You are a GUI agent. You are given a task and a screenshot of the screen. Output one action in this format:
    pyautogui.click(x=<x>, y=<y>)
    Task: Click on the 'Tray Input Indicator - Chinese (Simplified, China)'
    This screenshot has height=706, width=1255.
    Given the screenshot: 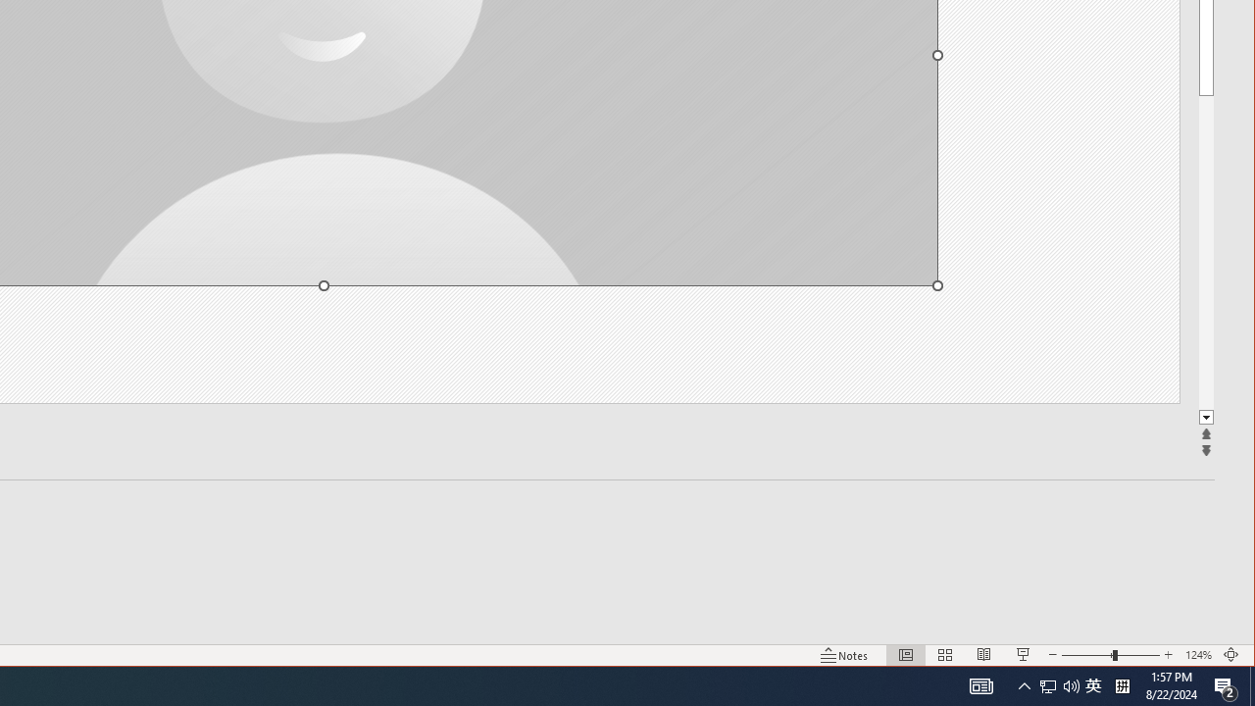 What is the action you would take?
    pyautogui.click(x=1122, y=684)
☆ ☆ ☆ ☆
◆ **Given task**
Reproduce word for word the stretch of the records from their start through the line containing "This screenshot has", and nothing beyond it.

◆ **Solution**
You are a GUI agent. You are given a task and a screenshot of the screen. Output one action in this format:
    pyautogui.click(x=<x>, y=<y>)
    Task: Click on the 'Tray Input Indicator - Chinese (Simplified, China)'
    This screenshot has height=706, width=1255.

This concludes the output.